Para Hernane houve resistência, “mas a gente percebeu que muitas pessoas que queriam que tivesse um grupo para elas estarem juntas. Pessoas que queriam ter alguém para estar lutando junto e o coletivo trouxe este espaço”.
De acordo com Andressa, “foi uma vitória não só para a galera da esquerda, mas para os outros que se deram a oportunidade de nos conhecer enquanto pessoas e, se fosse resumir, o que o coletivo almeja ocupando uma cadeira na câmara é, realmente, quebrar paradigmas, mostrar que temos um bom trabalho pra fazer e colocar a voz do povo neste espaço, que é algo que a gente sempre acreditou e algo que faz parte da construção do Partido dos Trabalhadores. A gente atende a problemas que não são da direita ou da esquerda, quando a gente fala de saúde, de transporte coletivo. A gente tem este olhar mais humano, mais inclusivo, que a cidade estava precisando e o coletivo possibilita isso”.
CONVIVENDO COM OPINIÕES CONTRÁRIAS
A respeito de vereadores de posições contrárias dentro da câmara, eles pregam sempre o diálogo. “É preciso sentar e conversar. Estamos todos em prol de uma sociedade melhor. É claro que vão surgir divergências em torno de um projeto ou outro, mas isso não impede de dialogar. A gente não pode ser inimigos, vamos trabalhar quatro anos juntos”, diz Rodrigues.

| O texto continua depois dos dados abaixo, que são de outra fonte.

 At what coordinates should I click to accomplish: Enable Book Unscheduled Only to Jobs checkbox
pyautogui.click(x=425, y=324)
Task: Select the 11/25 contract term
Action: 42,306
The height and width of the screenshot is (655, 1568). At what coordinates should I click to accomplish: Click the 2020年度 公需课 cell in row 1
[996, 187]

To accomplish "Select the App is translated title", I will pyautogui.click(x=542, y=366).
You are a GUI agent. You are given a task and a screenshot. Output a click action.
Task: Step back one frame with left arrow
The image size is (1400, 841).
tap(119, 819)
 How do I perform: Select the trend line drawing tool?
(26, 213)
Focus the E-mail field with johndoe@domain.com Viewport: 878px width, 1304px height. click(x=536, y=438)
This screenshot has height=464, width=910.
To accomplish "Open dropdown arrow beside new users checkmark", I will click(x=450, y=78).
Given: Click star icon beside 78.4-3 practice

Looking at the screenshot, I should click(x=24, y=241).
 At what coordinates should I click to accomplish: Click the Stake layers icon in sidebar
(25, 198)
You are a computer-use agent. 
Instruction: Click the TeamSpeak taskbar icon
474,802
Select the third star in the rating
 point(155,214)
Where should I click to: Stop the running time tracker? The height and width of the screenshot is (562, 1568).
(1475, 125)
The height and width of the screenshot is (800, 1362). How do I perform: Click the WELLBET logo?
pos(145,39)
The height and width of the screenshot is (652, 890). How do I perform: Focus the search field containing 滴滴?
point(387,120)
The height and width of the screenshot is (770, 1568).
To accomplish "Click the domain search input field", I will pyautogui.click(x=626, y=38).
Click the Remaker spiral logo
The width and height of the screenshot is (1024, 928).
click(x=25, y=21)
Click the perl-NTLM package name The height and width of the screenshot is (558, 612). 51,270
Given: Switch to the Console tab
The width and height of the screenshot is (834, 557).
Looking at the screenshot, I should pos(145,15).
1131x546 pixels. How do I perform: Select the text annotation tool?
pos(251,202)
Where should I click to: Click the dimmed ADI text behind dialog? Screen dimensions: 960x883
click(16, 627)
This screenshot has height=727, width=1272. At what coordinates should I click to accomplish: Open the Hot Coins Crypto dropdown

“Acho sensacional quando a gente tem num espaço pessoas que pensam diferente, a discussão se aprofunda mais. A sociedade é diferente, as pessoas são diferentes. Isso é bom para a cidade”, assegura Andressa.
Priscila questiona o rótulo de oposição ou situação. “A gente tem três poderes independentes. A gente combate essa terminologia de situação ou oposição, porque no final das contas todo mundo deveria ser independente, porque o poder legislativo é independente do poder executivo”.
Ela também afirma que o executivo deu uma abertura muito grande nestes primeiros 30 dias. “Nos recebeu enquanto coletivo, abriu as portas das secretarias, tivemos respostas das nossas demandas, por enquanto, está tudo bem, mas isso é uma obrigação. É tudo que deveria acontecer sempre. É importante ter essa harmonia entre os poderes”.
“A gente reforça nosso papel de independente, a gente tem tentado criar pontes com o Executivo. Nestes 30 dias tem tido respostas e diálogo com o poder Executivo e esperamos que continue assim”, salienta Bruno.
MAIS DOIS MEMBROS PARA O COLETIVO
Andressa revelou no mês passado que está grávida de gêmeos. Ela afirma que isso não vai atrapalhar em nada o trabalho dela e de seus companheiros de coletivo. “A gente vai ver como tudo vai correr e tudo indica que os meus bebês vão nascer próximo a um recesso que tem na câmara. Os outros vereadores se mostraram muito abertos a ajudar no que foi preciso. Se tem uma coisa que a gente aprendeu na pandemia foi que dá pra trabalhar virtualmente e os bebês não são nenhum impedimento, muito pelo contrário. São duas mais razões pra gente continuar fazer política pública”.